Like, let's say, I was in Walmart and saw that fella pinching his girlfriend. And, I did cool it down, said excuse me and put my arm around the fella's neck buddy like and walked away with him from the girl to whisper in his ear that I'd rip his nuts off and lay them next to the Mounds bar in the candy aisle if he touched her again--like let's say this happened. It would of been a momentary thing--and thats all.

One time, one sunny Sunday afternoon I was hanging out with these two friends at Dupont Circle. We were hanging out on the lawn watching all the folks and boys on their bikes when I watched this big black dude, position himself for this gay white boy on his bike. When the boy rode by, the dude swept out his elbow and clocked the guy in the face and right off the bike. The dude jumped on the bike and started to ride away while his cohort slammed the gay fella a few more times, but who managed to grab the bike and be dragged along, fighting in all his smallness for his possession--his bike. The thief (let's call him that for clarity's sake) managed to break free and started to ride off. I didn't think but ran at a diagnol and was able to tackle him off the bike. He and I jumped up and he grabbed the bike and shouting again and again, "This is my bike, man." Jumped back on it and made his get away.

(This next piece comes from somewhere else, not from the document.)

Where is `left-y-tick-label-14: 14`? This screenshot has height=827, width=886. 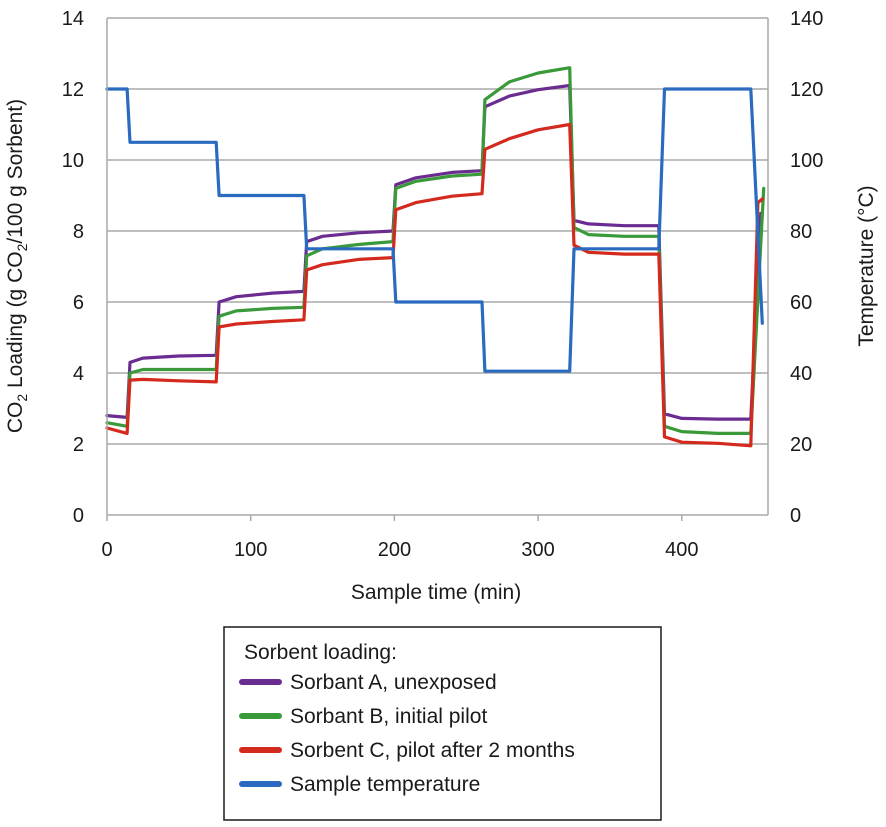
left-y-tick-label-14: 14 is located at coordinates (73, 19).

His words made me pause. I would have stopped him otherwise. His words and the fact that he was black, and that the stomped fella was white and gay. For a second there, with him shouting that, with all us white folk around, I thought is this his bike. Though, I clearly saw the whole thing happen and knew it wasn't. I could only do something as long as I was doing it from a place of intuitive assessment, judgement, action. When the fella said it was his bike, the situation became complex and a whole history of injustice, racisim, homophobia plopped right down in front of me and I could no longer do anything. He rode away.

Mark, Frances brother, discreetly pulls steaks from the freezer and cooks them on the grill when her parents are gone. Them special forces troops raid a school of mutant children. It's a female fighter pilot that shoots the mutant's jet down. Stryker gets it in the end--but he's only part of the real threat, which is Washington and people's attitudes and beliefs. Us against them, right vs. wrong, and that there are casualties on all sides. It's all muddled but boy it was good to hold back a sob in the movies.